According to the Section 14 of the Income Tax Act of 1961, there are five main income tax heads for a person. Income tax calculation is a crucial step that must be done in accordance with an individual's income. The income must be correctly classified in order to avoid any confusion throughout the calculating process. Hence, first let us understand the five income tax heads.

The five main income tax heads are as follows:

  1. Income from Salary
  2. Income from House Property
  3. Income from Profits and Gains of Profession or Business
  4. Income from Capital Gains
  5. Income from Other Sources

Out of these five heads, in this article we will focus only on the first head i.e., Income from Salary.

What is Income from Salary?

The income or payment that a person receives in exchange for providing services or signing contracts is known as "income from salary". This section simply incorporates the compensation that an individual receives for the services that he provides under the employment contract.

However, it is important to note that the payment received by the person will be regarded as income for the purpose of the Income Tax Act only if – there is an "employer-employee relationship" between the parties providing the payment and the party receiving it.

What is employer and employee relationship?

If there is an employer-employee relationship between the payer and the receiver, any payment received by the employee (the receiver) will be regarded as income under the Income Tax Act. Both must be in a master-servant relationship in order for income to be considered to be earned on a salary. Where a servant is someone who is responsible for carrying out the work in the manner instructed by his master (employer), a master is someone who guides his servant (employee) as to what has to be done and how it should be done.

Meaning of Salary

The salary for the purpose of calculation of income from salary includes:

  • Wages;
  • Pension;
  • Annuity;
  • Gratuity;
  • Advance Salary paid;
  • Fees, Commission, Perquisites, Profits in lieu of or in addition to Salary or Wages;
  • Annual accretion to the balance of Recognized Provident Fund;
  • Leave Encashment ;
  • Transferred balance in Recognized Provident Fund;
  • Contribution by Central Govt. or any other employer to Employees Pension A/c as referred in Sec. 80CCD .

What is CTC?

One of the vague words used to describe salaries is CTC. Cost To Company is referred to as CTC. It is the sum that the organization will spend on bringing on and keeping an employee.

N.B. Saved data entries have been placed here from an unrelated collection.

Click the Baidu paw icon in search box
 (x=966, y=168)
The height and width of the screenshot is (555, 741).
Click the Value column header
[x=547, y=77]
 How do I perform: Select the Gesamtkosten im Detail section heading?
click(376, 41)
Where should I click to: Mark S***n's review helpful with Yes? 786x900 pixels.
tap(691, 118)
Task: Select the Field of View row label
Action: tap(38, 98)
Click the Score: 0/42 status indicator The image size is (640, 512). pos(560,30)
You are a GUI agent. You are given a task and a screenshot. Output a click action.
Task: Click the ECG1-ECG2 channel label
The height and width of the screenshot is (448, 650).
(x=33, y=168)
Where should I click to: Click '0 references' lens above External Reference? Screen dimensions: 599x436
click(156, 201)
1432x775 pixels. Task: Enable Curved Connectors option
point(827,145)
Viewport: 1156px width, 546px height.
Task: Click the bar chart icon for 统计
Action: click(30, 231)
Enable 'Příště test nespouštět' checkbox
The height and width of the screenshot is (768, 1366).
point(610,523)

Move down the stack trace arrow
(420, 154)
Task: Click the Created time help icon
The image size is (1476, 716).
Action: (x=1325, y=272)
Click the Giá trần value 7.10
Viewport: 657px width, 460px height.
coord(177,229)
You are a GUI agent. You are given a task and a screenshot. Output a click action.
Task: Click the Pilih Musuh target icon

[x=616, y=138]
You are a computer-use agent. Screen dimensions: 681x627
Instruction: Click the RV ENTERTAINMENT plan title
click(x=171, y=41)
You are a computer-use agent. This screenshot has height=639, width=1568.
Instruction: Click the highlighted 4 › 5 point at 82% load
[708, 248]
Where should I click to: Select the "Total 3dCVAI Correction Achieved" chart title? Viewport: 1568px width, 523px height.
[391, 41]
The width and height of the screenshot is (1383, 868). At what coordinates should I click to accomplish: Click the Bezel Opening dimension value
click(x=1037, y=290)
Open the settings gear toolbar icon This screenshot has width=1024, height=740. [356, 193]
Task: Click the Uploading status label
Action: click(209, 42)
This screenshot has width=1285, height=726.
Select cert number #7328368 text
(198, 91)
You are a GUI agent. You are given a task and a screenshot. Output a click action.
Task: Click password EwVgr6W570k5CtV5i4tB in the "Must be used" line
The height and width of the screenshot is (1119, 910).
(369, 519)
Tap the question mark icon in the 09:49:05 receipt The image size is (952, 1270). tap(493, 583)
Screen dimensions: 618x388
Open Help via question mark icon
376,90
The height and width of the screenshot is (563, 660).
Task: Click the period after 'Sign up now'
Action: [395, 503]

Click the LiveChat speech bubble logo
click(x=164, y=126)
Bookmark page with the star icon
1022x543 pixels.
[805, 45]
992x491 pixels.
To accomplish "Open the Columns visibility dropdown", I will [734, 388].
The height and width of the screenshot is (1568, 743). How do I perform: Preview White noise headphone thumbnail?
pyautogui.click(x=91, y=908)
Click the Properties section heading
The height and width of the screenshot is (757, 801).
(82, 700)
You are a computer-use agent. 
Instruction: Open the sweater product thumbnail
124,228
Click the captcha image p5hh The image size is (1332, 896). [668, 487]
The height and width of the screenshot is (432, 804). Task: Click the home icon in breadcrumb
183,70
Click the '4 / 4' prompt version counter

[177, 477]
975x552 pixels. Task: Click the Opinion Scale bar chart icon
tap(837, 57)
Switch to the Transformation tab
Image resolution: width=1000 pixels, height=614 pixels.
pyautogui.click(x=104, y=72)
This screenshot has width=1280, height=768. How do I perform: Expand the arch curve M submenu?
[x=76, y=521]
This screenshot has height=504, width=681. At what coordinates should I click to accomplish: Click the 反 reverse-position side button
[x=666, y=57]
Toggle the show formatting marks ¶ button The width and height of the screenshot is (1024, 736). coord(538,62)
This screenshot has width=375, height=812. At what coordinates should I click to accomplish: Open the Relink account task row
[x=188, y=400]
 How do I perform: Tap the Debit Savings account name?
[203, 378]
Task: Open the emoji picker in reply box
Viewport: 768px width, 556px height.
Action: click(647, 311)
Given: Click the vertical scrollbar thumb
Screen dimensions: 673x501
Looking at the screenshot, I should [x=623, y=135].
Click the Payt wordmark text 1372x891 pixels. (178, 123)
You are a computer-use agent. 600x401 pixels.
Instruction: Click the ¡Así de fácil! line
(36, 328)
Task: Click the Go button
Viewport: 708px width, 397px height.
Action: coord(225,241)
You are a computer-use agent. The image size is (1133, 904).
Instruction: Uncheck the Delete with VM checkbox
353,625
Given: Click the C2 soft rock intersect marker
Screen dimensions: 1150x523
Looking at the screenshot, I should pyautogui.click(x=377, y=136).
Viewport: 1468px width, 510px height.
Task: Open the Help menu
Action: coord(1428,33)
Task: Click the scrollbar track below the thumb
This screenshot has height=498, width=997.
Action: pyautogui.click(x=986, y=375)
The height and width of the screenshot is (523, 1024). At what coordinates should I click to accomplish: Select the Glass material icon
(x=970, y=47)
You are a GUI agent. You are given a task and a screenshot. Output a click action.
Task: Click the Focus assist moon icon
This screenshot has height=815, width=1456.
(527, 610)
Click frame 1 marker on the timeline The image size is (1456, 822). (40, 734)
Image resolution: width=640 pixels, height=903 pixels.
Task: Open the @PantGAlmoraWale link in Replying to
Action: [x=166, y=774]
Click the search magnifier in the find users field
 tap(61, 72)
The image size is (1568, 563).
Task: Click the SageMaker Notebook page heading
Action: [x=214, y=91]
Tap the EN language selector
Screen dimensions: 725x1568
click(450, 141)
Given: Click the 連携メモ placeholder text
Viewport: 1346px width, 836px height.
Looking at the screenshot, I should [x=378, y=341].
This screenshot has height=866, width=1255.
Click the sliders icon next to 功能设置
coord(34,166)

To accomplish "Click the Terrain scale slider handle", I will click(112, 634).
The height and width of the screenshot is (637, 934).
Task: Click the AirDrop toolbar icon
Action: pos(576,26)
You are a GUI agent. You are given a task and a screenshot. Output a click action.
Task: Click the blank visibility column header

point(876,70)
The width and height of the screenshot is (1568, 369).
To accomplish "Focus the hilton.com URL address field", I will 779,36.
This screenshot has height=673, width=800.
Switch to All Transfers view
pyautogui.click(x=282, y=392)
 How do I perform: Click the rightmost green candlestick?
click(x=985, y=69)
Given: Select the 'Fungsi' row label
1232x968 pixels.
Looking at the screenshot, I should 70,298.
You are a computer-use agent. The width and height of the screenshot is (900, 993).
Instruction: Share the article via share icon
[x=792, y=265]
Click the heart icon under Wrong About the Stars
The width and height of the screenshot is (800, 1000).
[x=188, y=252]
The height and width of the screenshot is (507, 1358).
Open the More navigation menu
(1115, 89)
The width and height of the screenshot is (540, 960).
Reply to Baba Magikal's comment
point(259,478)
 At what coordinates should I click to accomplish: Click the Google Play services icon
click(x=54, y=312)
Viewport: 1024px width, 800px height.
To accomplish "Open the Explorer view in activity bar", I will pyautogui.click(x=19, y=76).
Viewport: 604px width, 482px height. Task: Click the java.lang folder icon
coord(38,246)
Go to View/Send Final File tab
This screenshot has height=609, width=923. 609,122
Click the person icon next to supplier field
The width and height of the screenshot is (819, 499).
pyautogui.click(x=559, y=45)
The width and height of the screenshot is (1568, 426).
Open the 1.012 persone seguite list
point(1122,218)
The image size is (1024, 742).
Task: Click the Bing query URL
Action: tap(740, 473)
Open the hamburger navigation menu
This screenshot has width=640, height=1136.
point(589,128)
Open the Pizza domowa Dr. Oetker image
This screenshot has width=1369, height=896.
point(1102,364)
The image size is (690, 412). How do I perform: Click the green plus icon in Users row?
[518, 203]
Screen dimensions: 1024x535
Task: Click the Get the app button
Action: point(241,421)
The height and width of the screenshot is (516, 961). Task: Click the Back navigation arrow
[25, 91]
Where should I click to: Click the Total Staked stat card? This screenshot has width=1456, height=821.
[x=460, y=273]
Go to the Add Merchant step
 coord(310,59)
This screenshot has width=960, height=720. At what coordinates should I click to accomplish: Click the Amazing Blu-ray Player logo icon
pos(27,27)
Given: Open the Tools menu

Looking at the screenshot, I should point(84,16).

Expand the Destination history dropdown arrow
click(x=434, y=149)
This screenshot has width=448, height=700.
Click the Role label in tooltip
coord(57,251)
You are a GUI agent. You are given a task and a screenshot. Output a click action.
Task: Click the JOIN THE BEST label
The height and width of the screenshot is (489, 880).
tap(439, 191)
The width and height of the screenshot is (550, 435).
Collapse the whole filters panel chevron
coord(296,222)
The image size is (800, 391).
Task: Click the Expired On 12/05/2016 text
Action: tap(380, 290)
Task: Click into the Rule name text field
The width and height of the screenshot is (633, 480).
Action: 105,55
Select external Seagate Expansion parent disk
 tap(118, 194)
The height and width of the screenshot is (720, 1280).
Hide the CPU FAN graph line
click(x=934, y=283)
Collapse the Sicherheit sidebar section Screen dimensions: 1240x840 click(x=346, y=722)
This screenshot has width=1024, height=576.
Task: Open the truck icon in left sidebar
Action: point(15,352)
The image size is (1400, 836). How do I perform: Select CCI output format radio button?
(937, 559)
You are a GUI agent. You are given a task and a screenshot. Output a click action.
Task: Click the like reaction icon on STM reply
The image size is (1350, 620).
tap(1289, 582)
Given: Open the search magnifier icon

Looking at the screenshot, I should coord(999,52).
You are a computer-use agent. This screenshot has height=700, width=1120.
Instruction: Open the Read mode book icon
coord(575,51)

CTC covers an employee's income as well as any other perks they receive, such as meal vouchers, office space rent, Provident Fund contributions, medical insurance, House Rent Allowances (HRA) , and any other expenses incurred by the firm.

It should be remembered that CTC contains variables more than the actual salary that a person is receiving, hence CTC differs from the actual income from salary that a person receives.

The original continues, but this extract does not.